The solution I’ve proposed here has some advantages:

  • Simplicity
  • Easy to read and reason about
  • Maintainable

But it also has a disadvantage: it requires multiple trips to the database.

Any time you use Repo.preload/2 or the Ecto.Query equivalents (more on that syntax in a minute), each item (including nested preloads) will generate a separate query. So in our example, where our list of preloads looks like [:text_message_items, :api_connection], we will have three queries: one to fetch the user’s, another to fetch the associated text_message_item’s, and another to fetch the api_connection.

With two preloaded associations, it’s probably not that bad and unless you’re developing for scale that demands optimizing every query to the hilt, it’s probably worth a couple extra trips to the database for the code readability. In addition, you’ll keep your context nice and tidy while requirements are added, and by the time the query becomes a bottleneck you’ll have a much more mature idea of what preloads you really need from the query.

Optimizations

So say you are at the point where every trip to the database makes a big difference, whether it’s about page load times or the stress on the database.

There is a great article put out by ThoughtBot that details this exact issue of preloads causing multiple database queries, and some of the solutions.

The basic idea for optimizing preloads is that you need to use the Ecto.Query syntax and join the associations yourself. Here’s one way to do it, but we’re back to the dilemma of having long function names, and it’s not nearly as pretty:

def list_users_with_text_messages_and_api_connection do
User
|> from()
|> join(:left, [user], _ in assoc(user, :text_message_items))
|> join(:left, [user, _], _ in assoc(user, :api_connection))
|> preload([_user, tmi, api], [text_message_items: tmi, api_connection: api])
|> Repo.all()
end

In Conclusion

Ecto is a very powerful tool with a whole range of functions to help you interact with a database at any level of abstraction you like.

When development speed is of the essence, Ecto has high-level abstractions to make your life easy and your code beautiful. It’s easy to maintain and extend, and will keep your development cycle short while you’re building and iterating rapidly.

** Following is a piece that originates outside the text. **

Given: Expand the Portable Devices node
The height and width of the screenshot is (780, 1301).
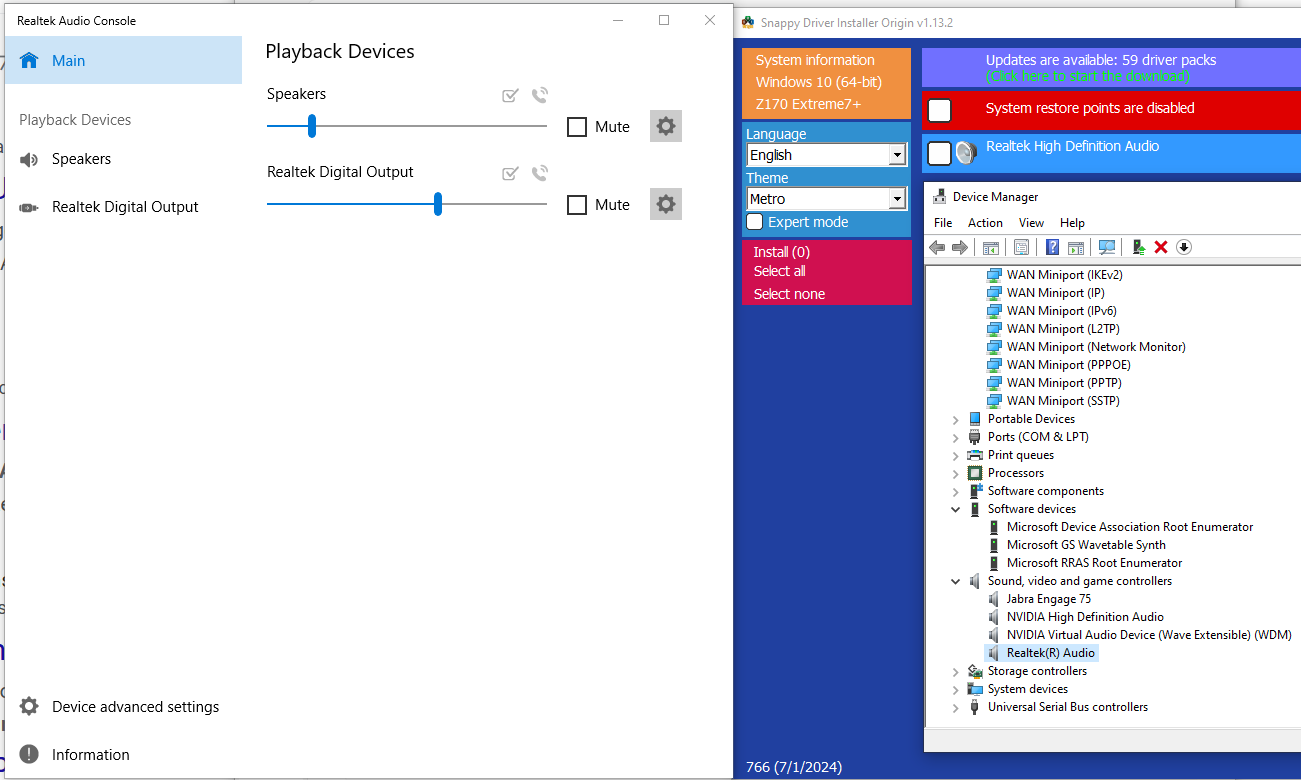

But, when your app hits scale and performance becomes critical, Ecto has the tools for you to get down into the nitty gritty SQL layers while still writing safe, expressive, composable queries.

Edit:

There is a great macro solution from joshnuss in the comments that allows you to join and preload in one step: https://gist.github.com/joshnuss/9c68ad2c2649b571dd241693dad6f6f6

It looks really promising (and I tested it and it works great!) and it gives me hope that there are elegant solutions within reach to keep the maintainability and simplicity of piping in preloads from a caller, without multiple queries to the database.